• **DATA TO USE**
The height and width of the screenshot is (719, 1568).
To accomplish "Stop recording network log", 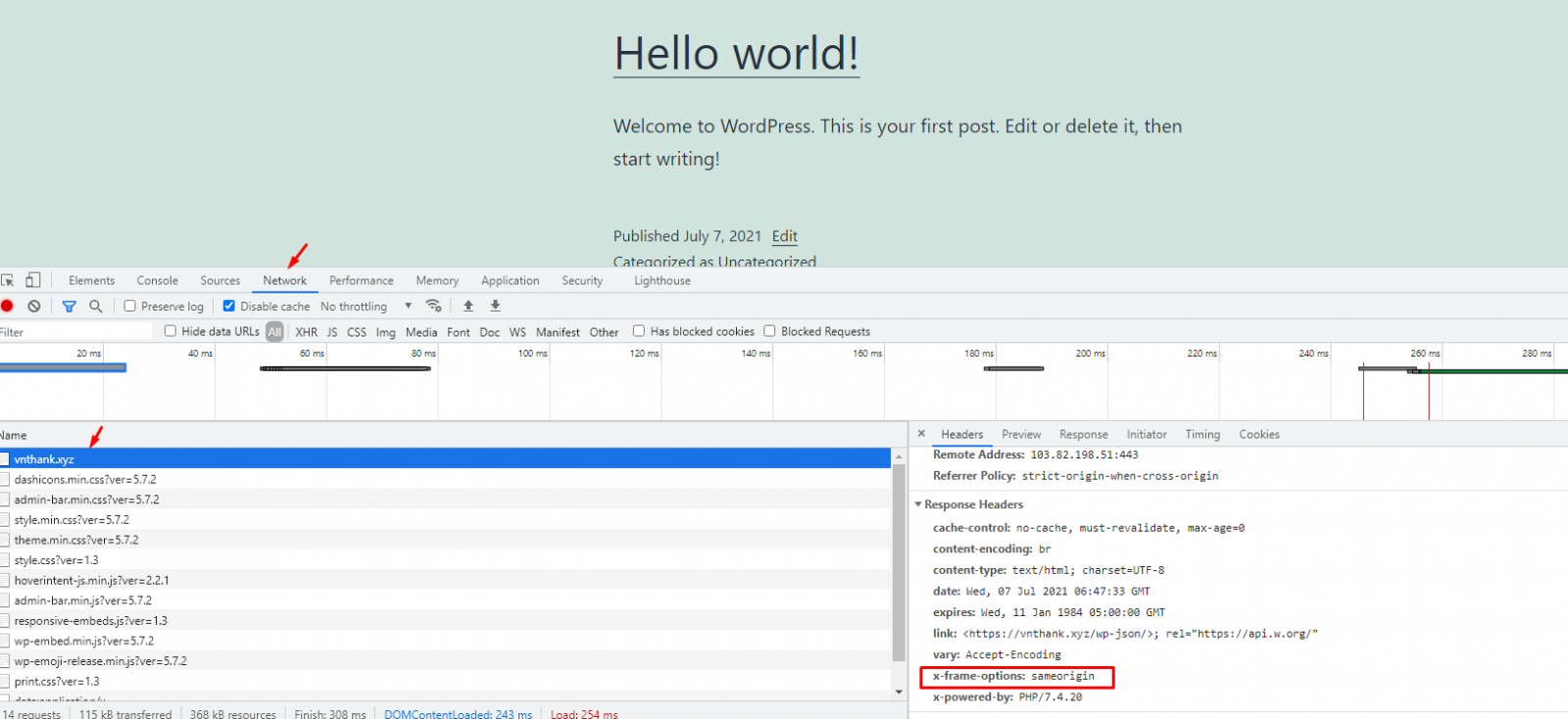I will [8, 307].
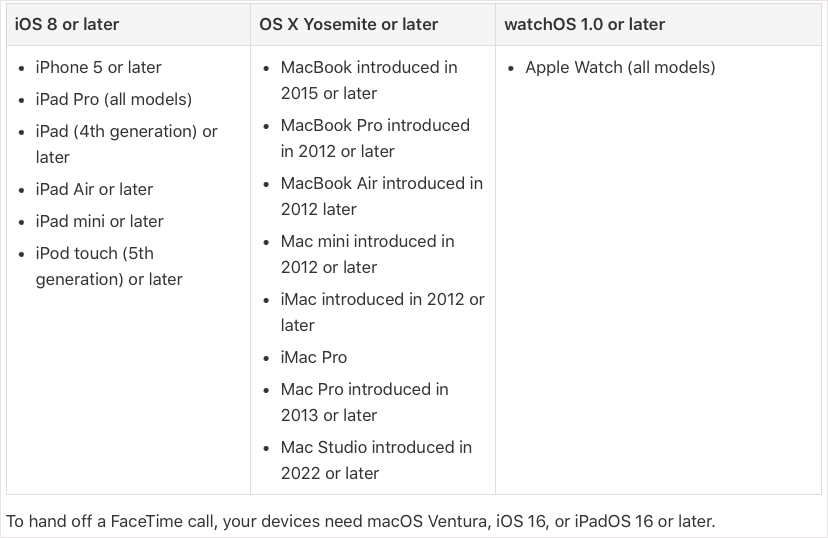Select 'MacBook Pro introduced in 2012' entry

(375, 138)
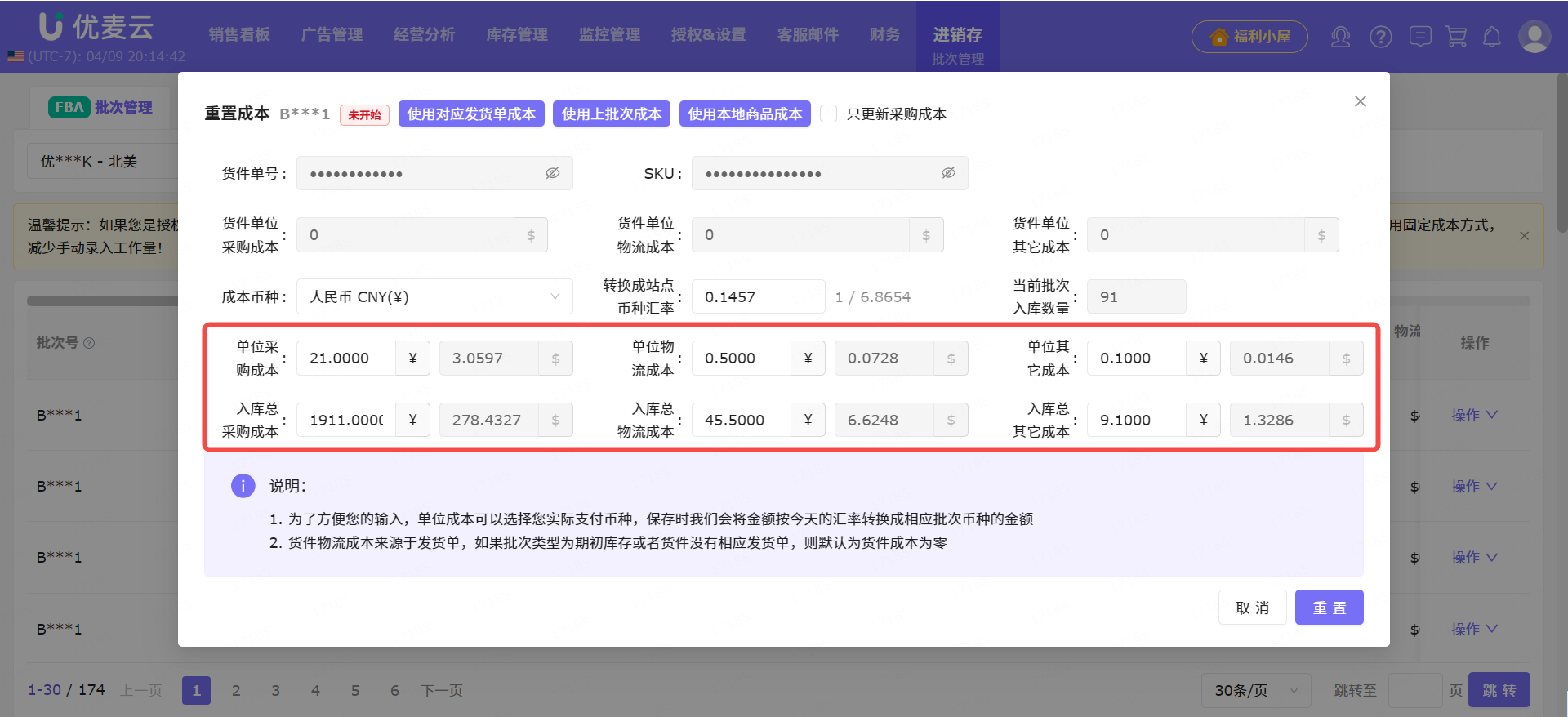Click the shopping cart icon
Image resolution: width=1568 pixels, height=717 pixels.
click(x=1456, y=37)
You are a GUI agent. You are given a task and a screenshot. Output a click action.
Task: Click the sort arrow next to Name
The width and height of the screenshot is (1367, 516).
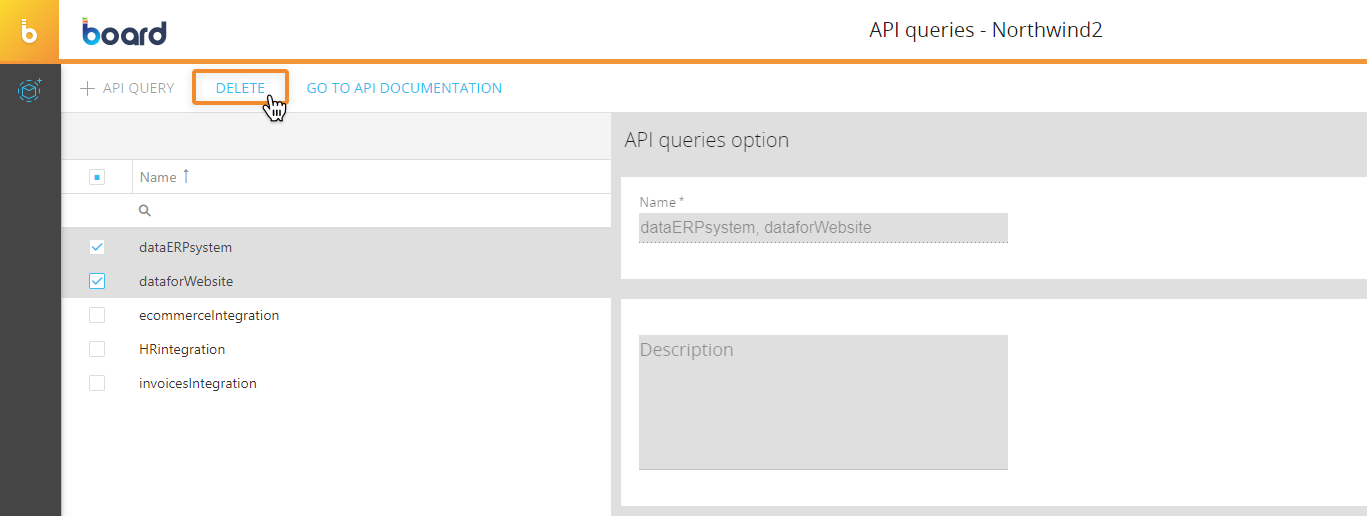(x=186, y=177)
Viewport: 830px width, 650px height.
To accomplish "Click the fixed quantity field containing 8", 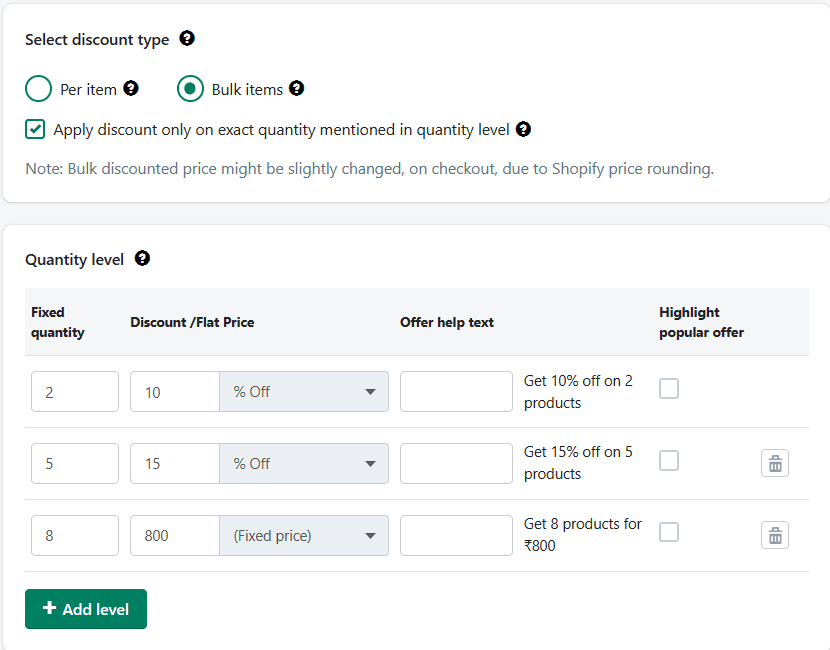I will (x=75, y=536).
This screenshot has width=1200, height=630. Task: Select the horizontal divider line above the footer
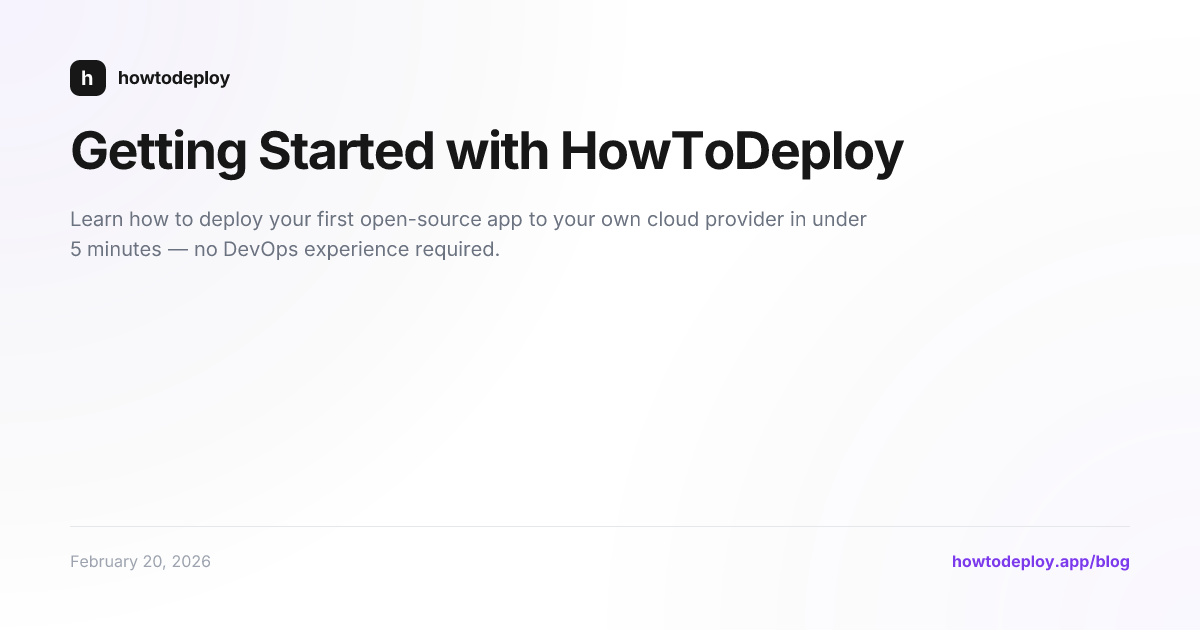coord(600,525)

• **EXERCISE BRIEF**
Set down only the lines running from the line with "This screenshot has" to the end of the entries, inclusive; omit every picture.

• **ANSWER FOR THE TASK**
This screenshot has width=1200, height=630. Task: Select the horizontal divider line above the footer
coord(600,525)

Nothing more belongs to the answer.